La hipocresía es una expresión del mal, pero a veces, precisamente por hipocresía, triunfa el bien, que no es sino confirmación de la hipocresía. Antes de diseccionar su juego, quiero defender la lección que el pantagruélico -grotesco- espectáculo de la elección de las sedes olímpicas ha enseñado a don Alberto Ruiz-Gallardón. Según el modo españolísimo de interpretar el triunfo electoral, un candidato a quien la ciudadanía concede la gracia del gobierno puede, tal y como lo interpretó Ruiz-Gallardón, dar salida a sus ambiciones personales, el resultado de las cuales puede beneficiar -o no tanto- a dicha ciudadanía. Pero la ciudadanía es impotente una vez la formalidad democrática se consuma, y en el concurso de las ambiciones, mejor o peor intencionadas, ya no basta con prometer, ni importa en absoluto ser de izquierdas o de derechas. Me alegro infinito por este descalabro del señor alcalde; me alegro hasta no llenarse más mi pecho de aire de que la soberbia que lo ha cegado pueda, sin embargo, abrir los ojos de los madrileños.
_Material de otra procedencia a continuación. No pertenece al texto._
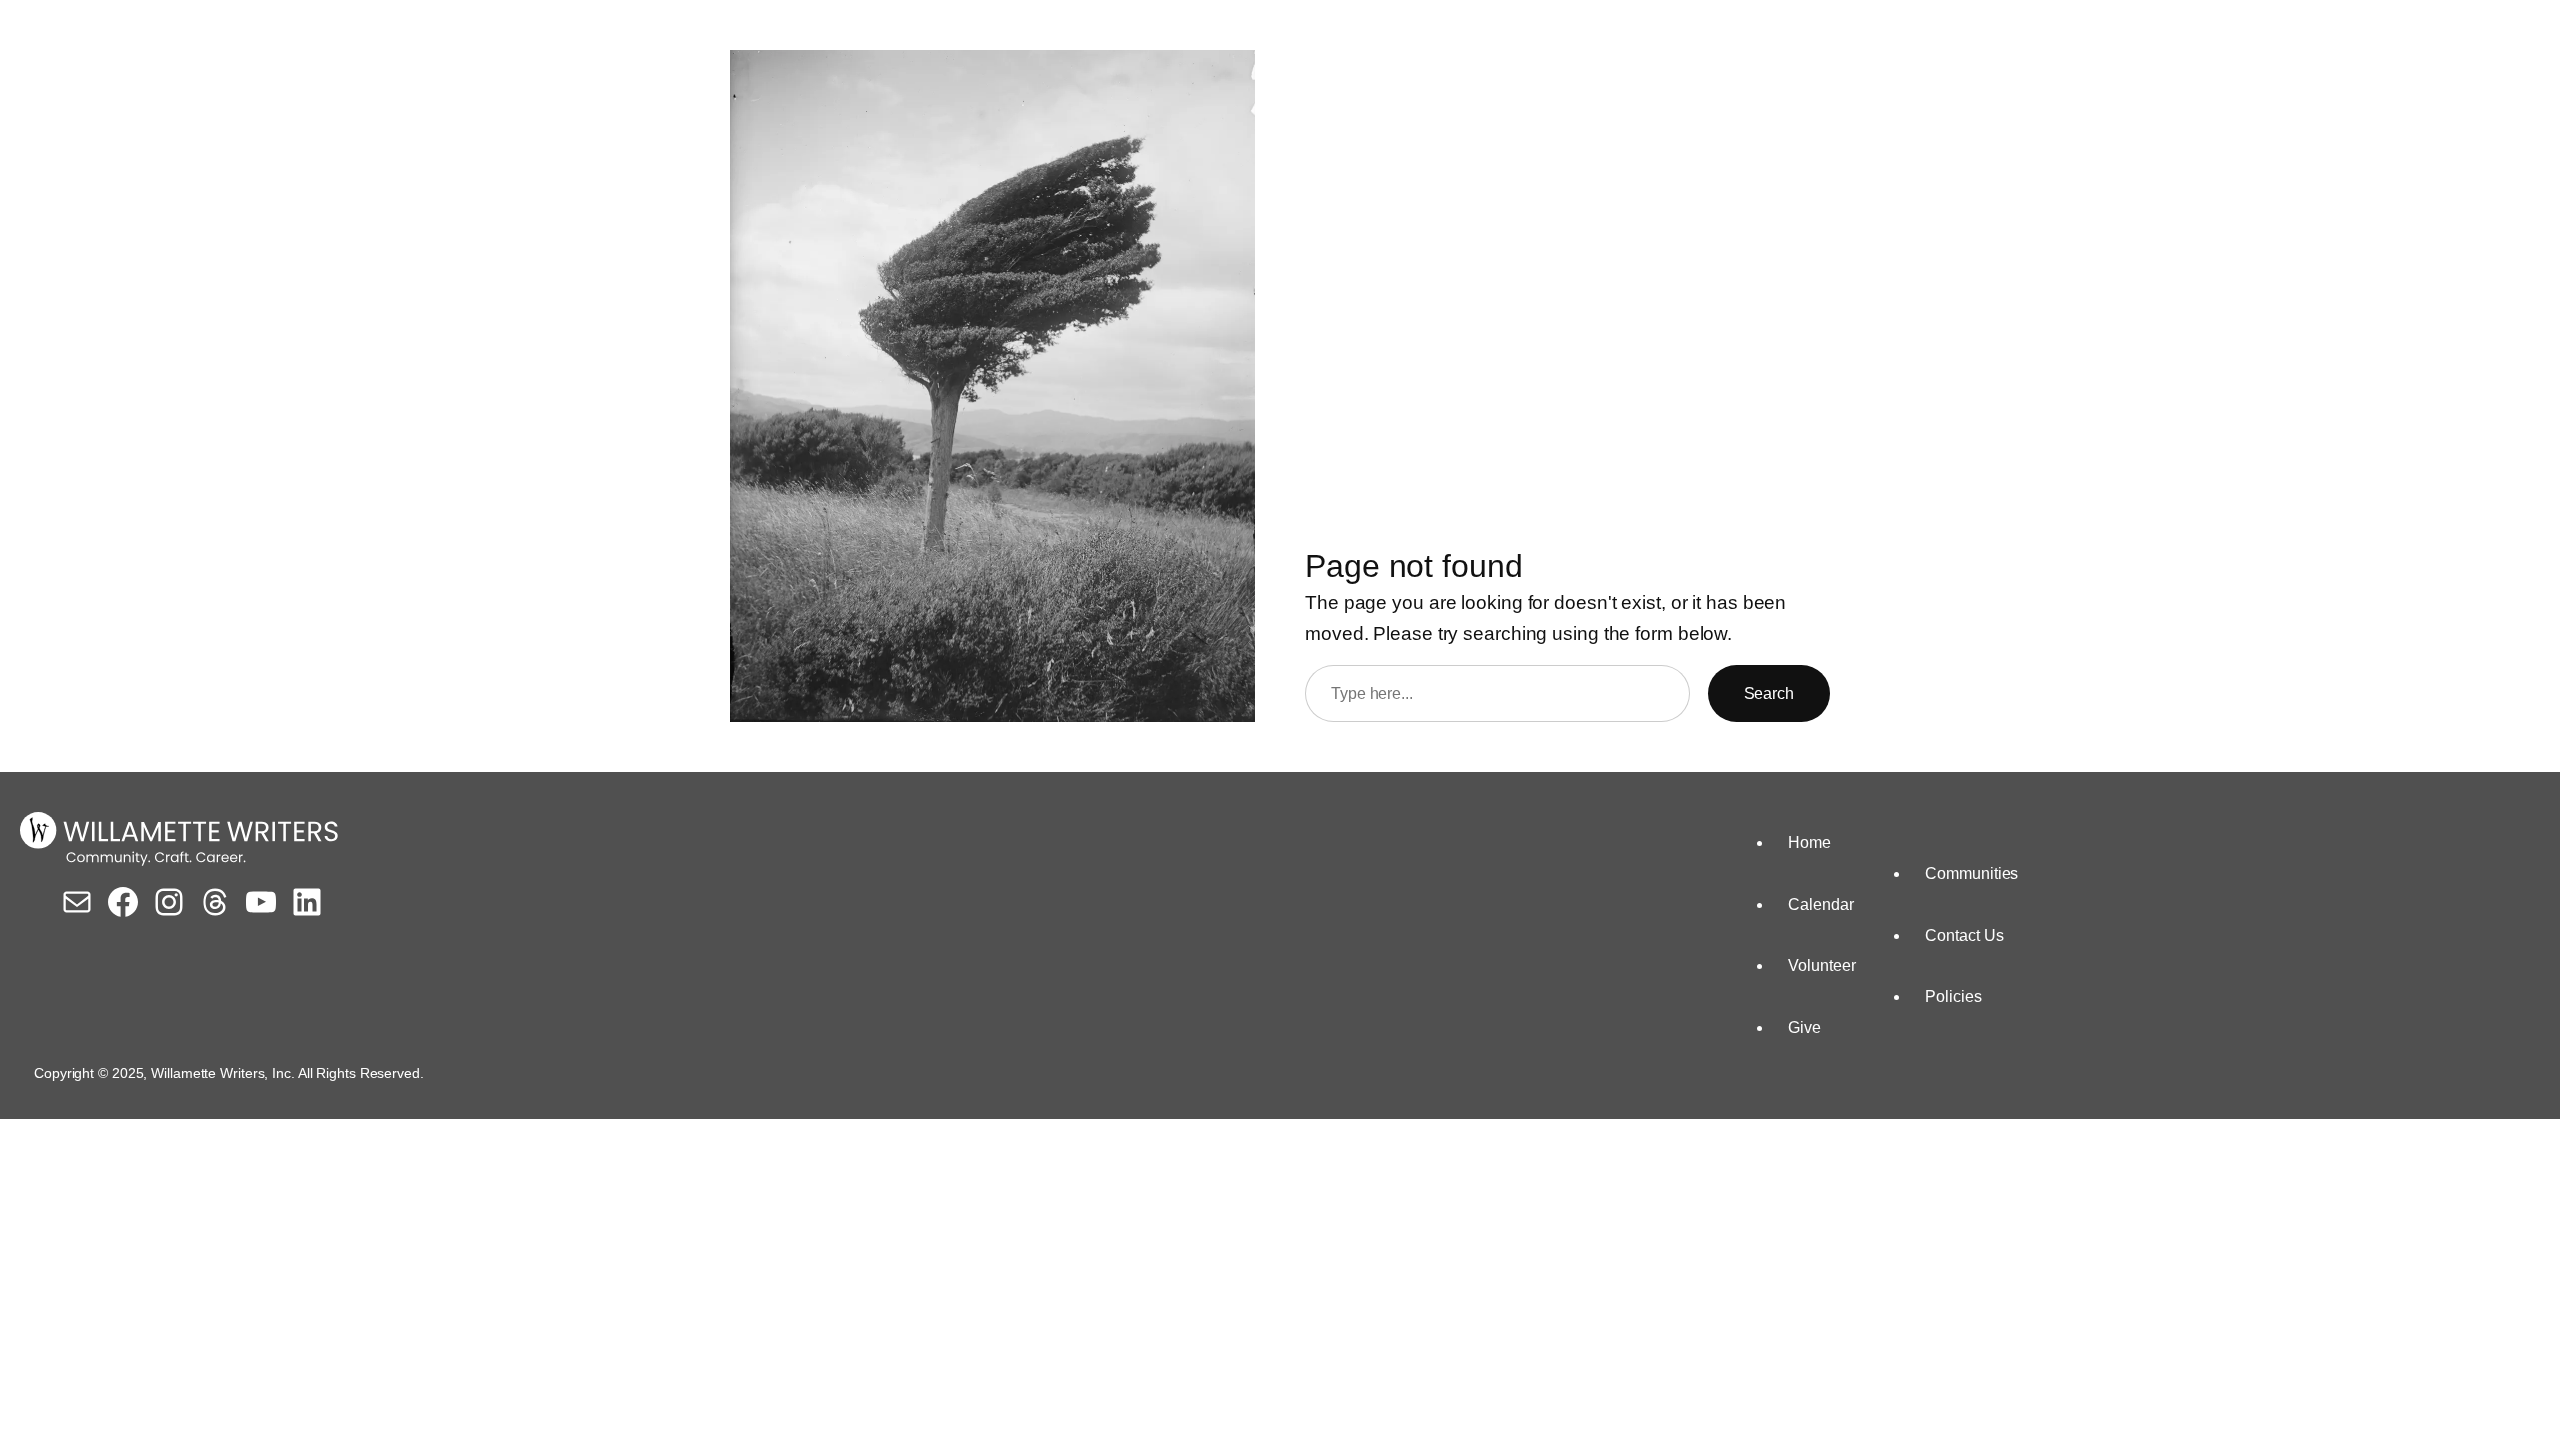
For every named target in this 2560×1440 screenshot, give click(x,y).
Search (1769, 693)
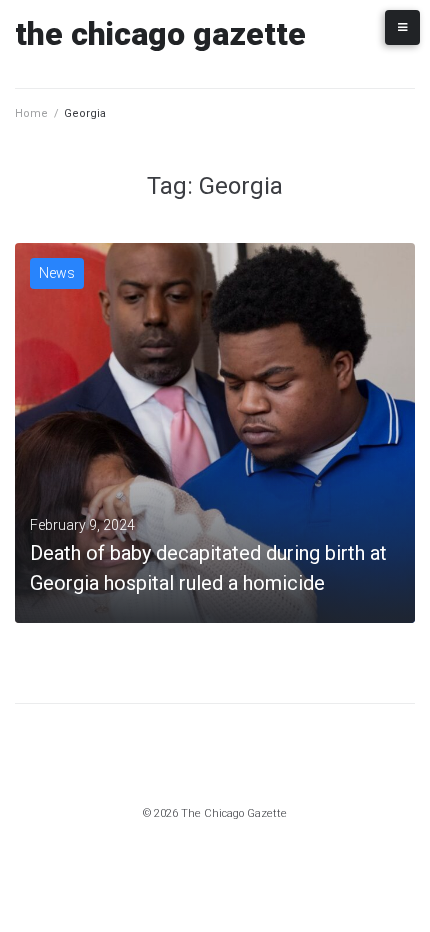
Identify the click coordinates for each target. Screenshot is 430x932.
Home (31, 113)
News (57, 273)
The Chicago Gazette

En cuanto a la hipocresía, debe atenderse que, aunque el COI repugne, el deporte es la manera como el poder pretende convencer a la sociedad global de que el mundo no es tan feo ni tan malo como el mezquino ciudadano piensa. Esto significa que ni la primera ni la segunda economías del mundo merecen inversión más allá del propio esfuerzo de sus gestores, mientras que la hipocresía dicta que el mundo debe compensar su irracionalidad con una atención a esos pobres miserables, cualquiera que sea la zona del planeta que los acoja. El COI, cuyos miembros, incluso si fueron deportistas, no sufren penurias, actúan instrumentalizados por la 'bondad' del poder, y a cambio de darles un caramelo a los desgraciados, permitirá que ese mismo poder -el Poder- siga haciendo lo que hasta ahora se ha conocido: lo que le salga de los cojones.
¡Qué maravilloso el mal que nos ha traído esta justicia!